SECURITIES AND EXCHANGE COMMISSIONSEC FORM 17-C

CURRENT REPORT UNDER SECTION 17
OF THE SECURITIES REGULATION CODE
AND SRC RULE 17.2(c) THEREUNDER

1. Date of Report (Date of earliest event reported)
Feb 2, 2023
2. SEC Identification Number
14812
3. BIR Tax Identification No.
000-110-888-000
4. Exact name of issuer as specified in its charter
CHEMICAL INDUSTRIES OF THE PHILIPPINES, INC.
5. Province, country or other jurisdiction of incorporation
METRO MANILA, PHILIPPINES
6. Industry Classification Code(SEC Use Only)
7. Address of principal office
CHEMPHIL BUILDING, 851 A. ARNAIZ AVENUE MAKATI CITY Postal Code 1229
8. Issuer's telephone number, including area code
(02) 8687-8877
9. Former name or former address, if changed since last report
N/A
10. Securities registered pursuant to Sections 8 and 12 of the SRC or Sections 4 and 8 of the RSA
Title of Each Class Number of Shares of Common Stock Outstanding and Amount of Debt Outstanding
COMMON STOCK P10 PAR VALUE 10,296,601
11. Indicate the item numbers reported herein
Item 9 - Other Events

The Exchange does not warrant and holds no responsibility for the veracity of the facts and representations contained in all corporate disclosures, including financial reports. All data contained herein are prepared and submitted by the disclosing party to the Exchange, and are disseminated solely for purposes of information. Any questions on the data contained herein should be addressed directly to the Corporate Information Officer of the disclosing party.

Chemical Industries of the Philippines, Inc.CIP

PSE Disclosure Form 4-4 - Amendments to By-Laws References: SRC Rule 17 (SEC Form 17-C) and
Section 4.4 of the Revised Disclosure Rules

Subject of the Disclosure

Amendments to By-Laws

Background/Description of the Disclosure

On 2 February 2023, at the Special Stockholders’ Meeting of Chemical Industries of the Philippines, Inc. (the “Corporation”), the Stockholders representing at least two-thirds of the outstanding capital stock of the Corporation, approved the adoption of the Amended By-Laws of the Corporation.

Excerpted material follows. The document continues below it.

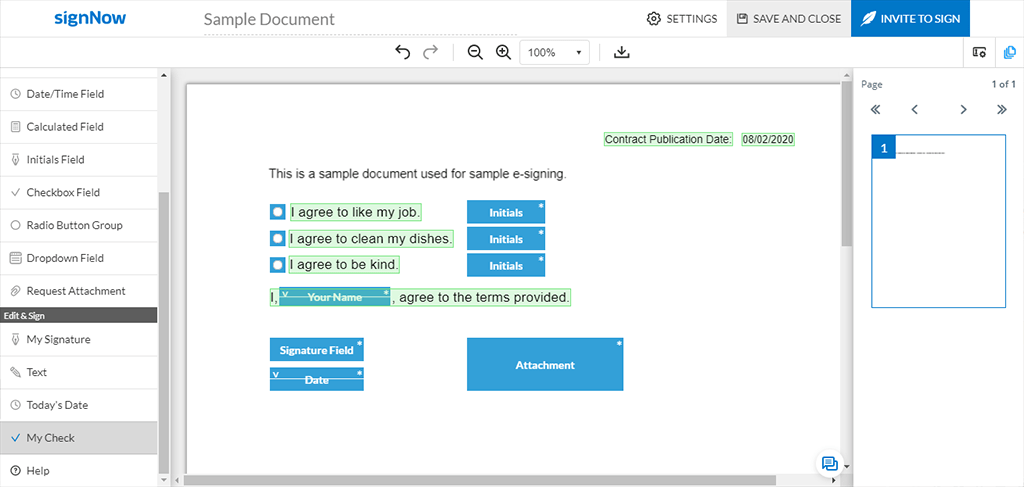Click the redo arrow icon
Screen dimensions: 1024x487
point(431,52)
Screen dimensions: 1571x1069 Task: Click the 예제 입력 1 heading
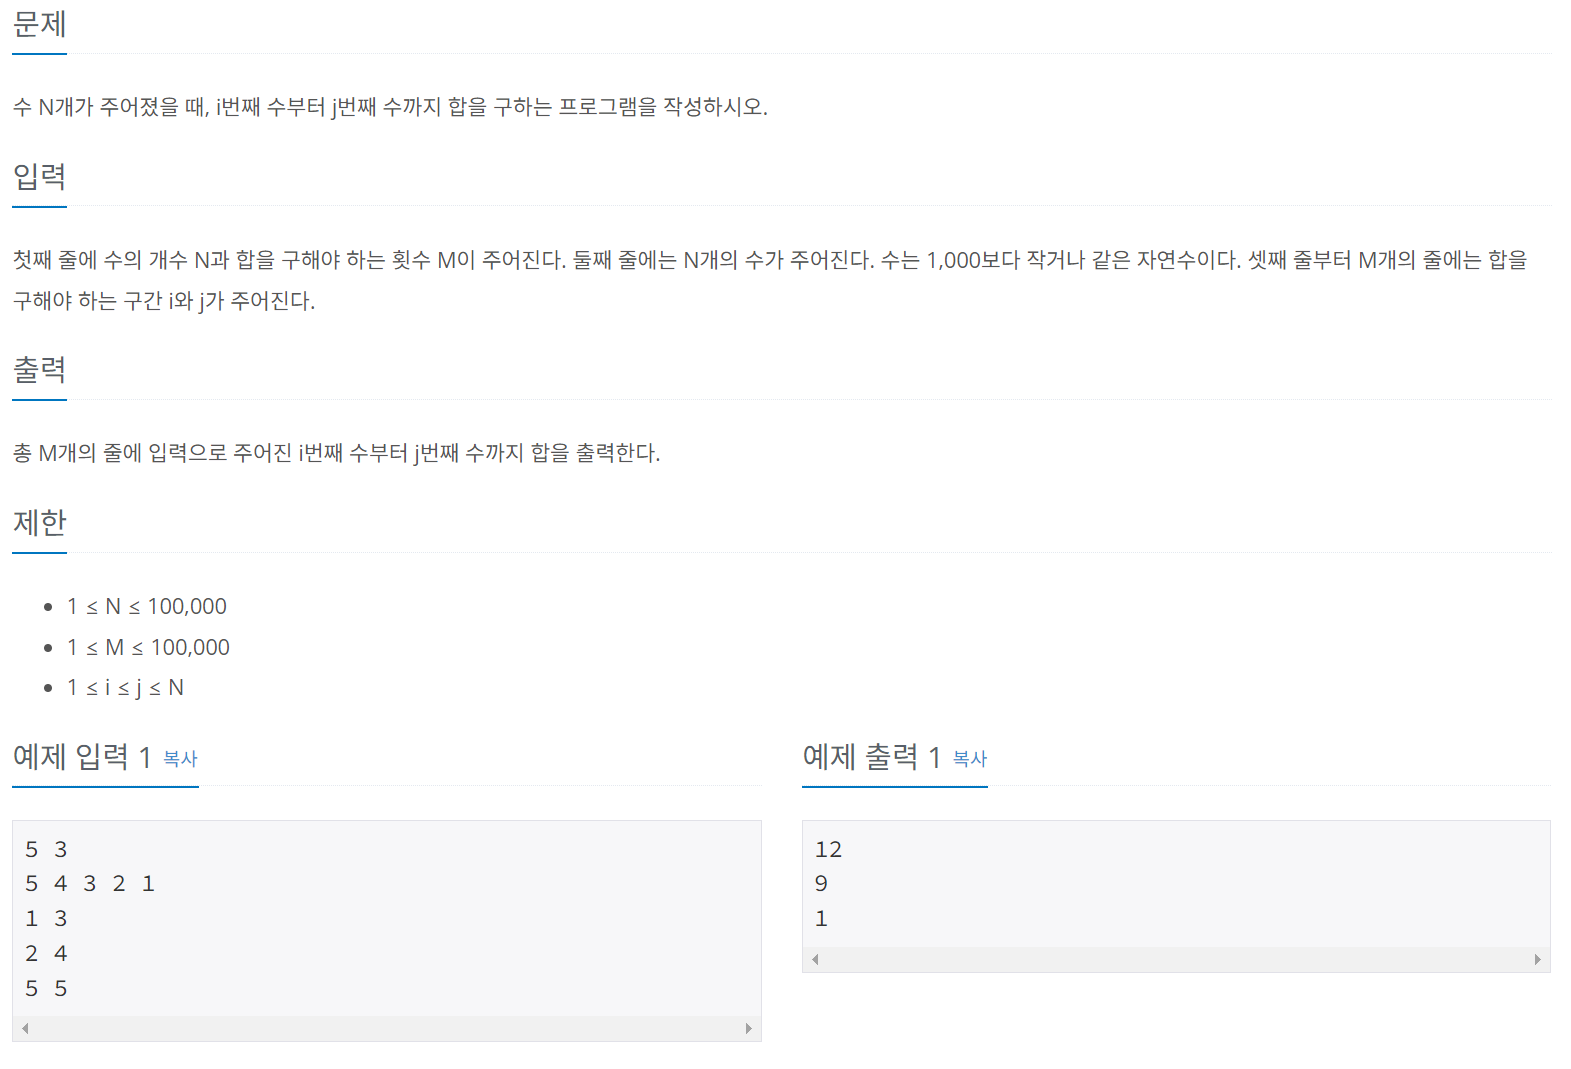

Date of Approval by Board of Directors Jan 25, 2023
Date of Approval by Stockholders Feb 2, 2023
Other Relevant Regulatory Agency, if applicable N/A
Date of Approval by Relevant Regulatory Agency, if applicable N/A
Date of Approval by Securities and Exchange Commission TBA
Date of Receipt of SEC approval TBA
Amendment(s)
Article and Section Nos. From To
Article I The main office of the corporation shall be located in Chemphil Building, 851 A. Arnaiz Avenue, Legaspi Village, Makati City. Branch offices may, likewise, be established in such other places in the Philippines or in foreign countries, as the Board of Directors may determine from time to time. The main office of the corporation shall be located in Elisco Road, Kalawaan, Pasig City. Branch offices may, likewise, be established in such other places in the Philippines or in foreign countries, as the Board of Directors may determine from time to time.
Article II The corporate seal shall consist of a circular design on which is inscribed the name of the corporation, “CHEMICAL INDUSTRIES OF THE PHILIPPINES, INC.” and the words “Incorporated 1959, Philippines." The corporate seal shall consist of a circular design on which is inscribed the name of the corporation, “Uniholdings Inc.” and the words “Incorporated 1959, Philippines."
Rationale for the amendment(s)

CIP deemed it best to transfer its principal place of business, in view of the sale of the land and building where the principal office of the Corporation is established. Changing its principal office to Pasig City will have the effect of making its branch office as its main principal place of business.

The timetable for the effectivity of the amendment(s)
Expected date of filing the amendments to the By-Laws with the SEC TBA
Expected date of SEC approval of the Amended By-Laws TBA
Effect(s) of the amendment(s) to the business, operations and/or capital structure of the Issuer, if any

With the proposed transfer of principal office in Pasig City, it is expected that the Corporation will prioritize its leasing activities, by investing in and/or to engaging in real-estate business thereat.

Other Relevant Information

Amending the previous disclosure to set forth that the foregoing amendment has been already approved by the Stockholders.